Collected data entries
....

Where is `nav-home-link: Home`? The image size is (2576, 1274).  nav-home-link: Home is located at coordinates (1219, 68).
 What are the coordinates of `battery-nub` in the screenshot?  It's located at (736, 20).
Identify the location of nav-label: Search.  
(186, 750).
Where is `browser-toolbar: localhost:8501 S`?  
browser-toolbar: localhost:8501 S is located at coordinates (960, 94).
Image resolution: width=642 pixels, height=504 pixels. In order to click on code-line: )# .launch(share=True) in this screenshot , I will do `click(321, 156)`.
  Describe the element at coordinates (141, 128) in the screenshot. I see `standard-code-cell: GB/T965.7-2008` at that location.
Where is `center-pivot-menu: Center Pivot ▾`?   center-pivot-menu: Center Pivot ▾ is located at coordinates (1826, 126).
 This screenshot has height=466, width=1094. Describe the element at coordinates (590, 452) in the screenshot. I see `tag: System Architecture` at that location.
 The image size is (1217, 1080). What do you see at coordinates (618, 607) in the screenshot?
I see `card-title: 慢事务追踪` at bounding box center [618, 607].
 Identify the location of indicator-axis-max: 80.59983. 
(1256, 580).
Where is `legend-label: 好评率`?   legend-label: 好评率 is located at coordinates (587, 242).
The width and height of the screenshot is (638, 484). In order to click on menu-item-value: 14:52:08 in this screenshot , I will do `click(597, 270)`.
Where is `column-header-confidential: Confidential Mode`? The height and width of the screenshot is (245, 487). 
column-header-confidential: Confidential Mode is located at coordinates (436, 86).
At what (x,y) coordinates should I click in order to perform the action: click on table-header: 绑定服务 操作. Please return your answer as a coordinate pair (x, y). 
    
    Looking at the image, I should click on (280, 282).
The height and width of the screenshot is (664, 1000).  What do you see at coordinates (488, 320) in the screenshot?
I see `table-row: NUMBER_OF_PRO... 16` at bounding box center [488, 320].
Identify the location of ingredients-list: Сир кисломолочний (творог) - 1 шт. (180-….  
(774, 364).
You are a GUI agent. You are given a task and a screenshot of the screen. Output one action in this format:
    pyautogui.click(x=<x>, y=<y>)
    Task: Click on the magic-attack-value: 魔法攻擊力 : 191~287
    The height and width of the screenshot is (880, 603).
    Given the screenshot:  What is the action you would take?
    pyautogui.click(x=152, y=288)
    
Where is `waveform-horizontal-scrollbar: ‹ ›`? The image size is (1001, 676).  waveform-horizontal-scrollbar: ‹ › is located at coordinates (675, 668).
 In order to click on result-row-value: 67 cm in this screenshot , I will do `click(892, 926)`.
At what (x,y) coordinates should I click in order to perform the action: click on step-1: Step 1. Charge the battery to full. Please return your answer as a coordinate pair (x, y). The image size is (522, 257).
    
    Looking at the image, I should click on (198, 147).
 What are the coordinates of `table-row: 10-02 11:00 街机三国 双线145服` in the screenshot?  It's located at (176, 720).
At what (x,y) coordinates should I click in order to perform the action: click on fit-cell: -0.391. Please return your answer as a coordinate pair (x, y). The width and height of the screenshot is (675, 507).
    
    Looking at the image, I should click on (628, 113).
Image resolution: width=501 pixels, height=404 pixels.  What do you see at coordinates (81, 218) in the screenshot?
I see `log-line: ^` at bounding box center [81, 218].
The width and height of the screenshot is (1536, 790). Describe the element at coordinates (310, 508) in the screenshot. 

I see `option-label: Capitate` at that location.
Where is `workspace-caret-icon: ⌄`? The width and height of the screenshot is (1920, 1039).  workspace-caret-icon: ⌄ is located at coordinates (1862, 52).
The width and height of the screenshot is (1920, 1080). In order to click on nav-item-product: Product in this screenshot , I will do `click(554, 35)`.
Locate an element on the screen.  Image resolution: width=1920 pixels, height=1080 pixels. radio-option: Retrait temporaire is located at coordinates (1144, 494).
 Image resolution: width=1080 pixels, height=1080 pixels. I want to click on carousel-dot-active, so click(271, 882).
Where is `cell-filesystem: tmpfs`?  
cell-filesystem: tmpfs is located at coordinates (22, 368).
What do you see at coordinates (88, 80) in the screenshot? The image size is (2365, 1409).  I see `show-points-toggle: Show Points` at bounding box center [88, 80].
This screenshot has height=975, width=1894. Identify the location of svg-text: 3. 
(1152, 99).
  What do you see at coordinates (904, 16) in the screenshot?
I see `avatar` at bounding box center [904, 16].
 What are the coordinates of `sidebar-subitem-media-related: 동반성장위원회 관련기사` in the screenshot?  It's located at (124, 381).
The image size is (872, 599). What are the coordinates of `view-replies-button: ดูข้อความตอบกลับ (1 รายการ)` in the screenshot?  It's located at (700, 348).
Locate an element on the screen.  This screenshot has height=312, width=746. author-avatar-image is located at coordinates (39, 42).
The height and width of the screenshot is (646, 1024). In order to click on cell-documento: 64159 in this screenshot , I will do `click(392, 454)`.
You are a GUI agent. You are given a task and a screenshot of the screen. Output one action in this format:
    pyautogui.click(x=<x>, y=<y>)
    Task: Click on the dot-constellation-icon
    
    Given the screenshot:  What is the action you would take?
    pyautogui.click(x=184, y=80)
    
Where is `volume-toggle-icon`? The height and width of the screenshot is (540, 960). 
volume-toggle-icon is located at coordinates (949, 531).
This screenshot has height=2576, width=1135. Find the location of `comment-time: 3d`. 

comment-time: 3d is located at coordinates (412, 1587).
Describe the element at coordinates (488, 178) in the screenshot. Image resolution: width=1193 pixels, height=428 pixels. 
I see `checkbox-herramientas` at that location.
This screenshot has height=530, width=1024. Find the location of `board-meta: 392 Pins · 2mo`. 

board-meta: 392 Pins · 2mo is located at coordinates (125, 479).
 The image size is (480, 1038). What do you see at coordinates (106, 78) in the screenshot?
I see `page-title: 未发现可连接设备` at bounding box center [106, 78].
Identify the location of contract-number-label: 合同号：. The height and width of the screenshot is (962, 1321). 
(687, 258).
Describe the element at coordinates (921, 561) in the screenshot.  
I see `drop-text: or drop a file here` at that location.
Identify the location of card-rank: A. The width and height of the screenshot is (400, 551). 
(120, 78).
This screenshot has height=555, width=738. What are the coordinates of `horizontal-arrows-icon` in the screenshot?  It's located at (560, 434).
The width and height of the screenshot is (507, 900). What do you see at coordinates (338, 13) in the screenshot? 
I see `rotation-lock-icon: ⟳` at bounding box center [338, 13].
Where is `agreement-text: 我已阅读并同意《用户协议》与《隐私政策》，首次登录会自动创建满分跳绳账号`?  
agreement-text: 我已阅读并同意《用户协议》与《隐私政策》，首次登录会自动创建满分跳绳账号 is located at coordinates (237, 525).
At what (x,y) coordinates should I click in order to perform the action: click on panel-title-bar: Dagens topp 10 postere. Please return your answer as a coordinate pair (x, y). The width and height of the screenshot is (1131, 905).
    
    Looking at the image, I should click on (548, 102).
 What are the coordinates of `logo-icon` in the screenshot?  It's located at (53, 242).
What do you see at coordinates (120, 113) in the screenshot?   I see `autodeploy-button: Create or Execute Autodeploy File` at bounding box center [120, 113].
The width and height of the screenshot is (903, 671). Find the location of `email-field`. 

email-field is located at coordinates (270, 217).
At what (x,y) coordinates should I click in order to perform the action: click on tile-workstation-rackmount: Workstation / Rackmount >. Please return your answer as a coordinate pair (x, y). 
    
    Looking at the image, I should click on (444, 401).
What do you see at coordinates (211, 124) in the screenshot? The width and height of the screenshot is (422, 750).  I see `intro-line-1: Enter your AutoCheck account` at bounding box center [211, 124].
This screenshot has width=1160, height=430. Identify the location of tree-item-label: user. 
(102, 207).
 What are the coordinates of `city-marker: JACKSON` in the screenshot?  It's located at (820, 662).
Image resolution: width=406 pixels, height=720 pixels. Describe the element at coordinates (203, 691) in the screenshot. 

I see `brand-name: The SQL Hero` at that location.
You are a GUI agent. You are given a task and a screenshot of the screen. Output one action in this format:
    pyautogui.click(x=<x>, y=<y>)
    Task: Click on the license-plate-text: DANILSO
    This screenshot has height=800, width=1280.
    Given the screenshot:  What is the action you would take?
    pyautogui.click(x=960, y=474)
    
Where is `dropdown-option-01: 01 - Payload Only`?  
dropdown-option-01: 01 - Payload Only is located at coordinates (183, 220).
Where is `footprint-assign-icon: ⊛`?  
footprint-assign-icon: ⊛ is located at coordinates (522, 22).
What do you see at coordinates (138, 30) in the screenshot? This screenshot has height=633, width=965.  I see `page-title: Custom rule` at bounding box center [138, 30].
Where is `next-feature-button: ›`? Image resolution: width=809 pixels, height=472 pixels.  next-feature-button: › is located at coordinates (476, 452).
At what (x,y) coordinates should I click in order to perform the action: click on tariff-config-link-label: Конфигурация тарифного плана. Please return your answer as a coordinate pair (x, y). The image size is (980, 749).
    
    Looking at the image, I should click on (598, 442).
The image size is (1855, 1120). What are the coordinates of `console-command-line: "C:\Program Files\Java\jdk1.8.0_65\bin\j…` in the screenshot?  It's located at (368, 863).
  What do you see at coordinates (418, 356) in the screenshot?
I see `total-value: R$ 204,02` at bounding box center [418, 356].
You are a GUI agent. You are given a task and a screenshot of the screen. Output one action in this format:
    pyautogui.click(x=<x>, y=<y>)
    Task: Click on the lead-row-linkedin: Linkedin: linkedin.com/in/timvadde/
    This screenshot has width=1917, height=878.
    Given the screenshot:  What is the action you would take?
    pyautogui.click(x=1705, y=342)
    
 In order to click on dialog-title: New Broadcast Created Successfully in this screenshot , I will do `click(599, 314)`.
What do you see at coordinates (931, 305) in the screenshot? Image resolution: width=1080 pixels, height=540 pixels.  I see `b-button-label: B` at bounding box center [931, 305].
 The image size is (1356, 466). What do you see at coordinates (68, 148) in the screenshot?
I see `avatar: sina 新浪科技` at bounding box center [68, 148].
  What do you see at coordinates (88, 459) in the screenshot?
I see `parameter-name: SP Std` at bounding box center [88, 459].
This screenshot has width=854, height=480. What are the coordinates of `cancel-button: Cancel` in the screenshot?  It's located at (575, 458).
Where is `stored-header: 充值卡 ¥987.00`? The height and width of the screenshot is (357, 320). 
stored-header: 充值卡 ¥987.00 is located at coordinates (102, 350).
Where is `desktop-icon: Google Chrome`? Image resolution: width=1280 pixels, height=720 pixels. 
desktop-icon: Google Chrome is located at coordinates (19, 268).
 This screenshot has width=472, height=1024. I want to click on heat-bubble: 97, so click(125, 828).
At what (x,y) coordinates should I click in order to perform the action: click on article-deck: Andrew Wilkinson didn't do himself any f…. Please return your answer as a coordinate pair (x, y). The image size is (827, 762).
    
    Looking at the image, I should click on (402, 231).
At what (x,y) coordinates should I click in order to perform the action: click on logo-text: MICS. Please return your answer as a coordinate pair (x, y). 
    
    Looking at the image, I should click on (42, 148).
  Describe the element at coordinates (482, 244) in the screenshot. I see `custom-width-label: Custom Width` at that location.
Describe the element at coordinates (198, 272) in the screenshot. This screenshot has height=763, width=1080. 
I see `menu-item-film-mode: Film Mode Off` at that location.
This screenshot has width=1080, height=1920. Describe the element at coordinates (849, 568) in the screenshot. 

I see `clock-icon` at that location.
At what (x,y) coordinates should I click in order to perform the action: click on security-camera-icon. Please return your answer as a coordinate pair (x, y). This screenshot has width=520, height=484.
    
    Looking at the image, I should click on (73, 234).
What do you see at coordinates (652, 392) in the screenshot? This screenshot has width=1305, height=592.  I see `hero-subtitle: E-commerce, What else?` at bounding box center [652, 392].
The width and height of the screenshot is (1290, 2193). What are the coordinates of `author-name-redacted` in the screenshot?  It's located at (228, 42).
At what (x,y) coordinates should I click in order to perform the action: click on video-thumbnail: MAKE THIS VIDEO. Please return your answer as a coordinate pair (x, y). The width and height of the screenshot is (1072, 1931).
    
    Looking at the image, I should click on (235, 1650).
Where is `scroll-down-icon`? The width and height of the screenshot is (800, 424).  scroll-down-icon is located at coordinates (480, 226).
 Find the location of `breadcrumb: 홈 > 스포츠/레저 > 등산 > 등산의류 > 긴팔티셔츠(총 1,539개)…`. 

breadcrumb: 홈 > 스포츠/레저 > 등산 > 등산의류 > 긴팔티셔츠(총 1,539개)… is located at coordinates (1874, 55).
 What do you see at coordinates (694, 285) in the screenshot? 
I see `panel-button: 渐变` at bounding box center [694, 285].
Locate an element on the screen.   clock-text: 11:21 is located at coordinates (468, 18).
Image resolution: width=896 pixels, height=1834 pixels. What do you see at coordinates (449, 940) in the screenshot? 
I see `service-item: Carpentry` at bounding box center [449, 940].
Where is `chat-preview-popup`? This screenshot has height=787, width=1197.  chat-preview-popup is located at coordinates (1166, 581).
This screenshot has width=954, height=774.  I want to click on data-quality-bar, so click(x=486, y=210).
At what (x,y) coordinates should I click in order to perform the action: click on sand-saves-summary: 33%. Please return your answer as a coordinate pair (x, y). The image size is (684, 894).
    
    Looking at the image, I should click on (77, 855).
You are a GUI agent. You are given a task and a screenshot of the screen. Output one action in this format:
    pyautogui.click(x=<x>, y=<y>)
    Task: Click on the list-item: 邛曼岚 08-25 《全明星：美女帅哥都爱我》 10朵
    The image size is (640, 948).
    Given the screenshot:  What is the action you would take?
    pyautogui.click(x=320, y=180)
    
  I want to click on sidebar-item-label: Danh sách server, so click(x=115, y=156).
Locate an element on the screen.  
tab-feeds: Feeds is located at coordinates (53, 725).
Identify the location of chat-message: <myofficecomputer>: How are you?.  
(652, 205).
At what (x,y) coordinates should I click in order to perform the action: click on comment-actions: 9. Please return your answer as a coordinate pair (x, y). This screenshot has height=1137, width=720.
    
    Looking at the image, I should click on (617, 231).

....

Your assignment
In the listing, quote verbatim the lines starting at the one that contains "at (53, 242)." and ending at the one that contains "(102, 207).", with both of those lines included.

Response
 What are the coordinates of `logo-icon` in the screenshot?  It's located at (53, 242).
What do you see at coordinates (120, 113) in the screenshot?   I see `autodeploy-button: Create or Execute Autodeploy File` at bounding box center [120, 113].
The width and height of the screenshot is (903, 671). Find the location of `email-field`. 

email-field is located at coordinates (270, 217).
At what (x,y) coordinates should I click in order to perform the action: click on tile-workstation-rackmount: Workstation / Rackmount >. Please return your answer as a coordinate pair (x, y). 
    
    Looking at the image, I should click on (444, 401).
What do you see at coordinates (211, 124) in the screenshot? The width and height of the screenshot is (422, 750).  I see `intro-line-1: Enter your AutoCheck account` at bounding box center [211, 124].
This screenshot has width=1160, height=430. Identify the location of tree-item-label: user. 
(102, 207).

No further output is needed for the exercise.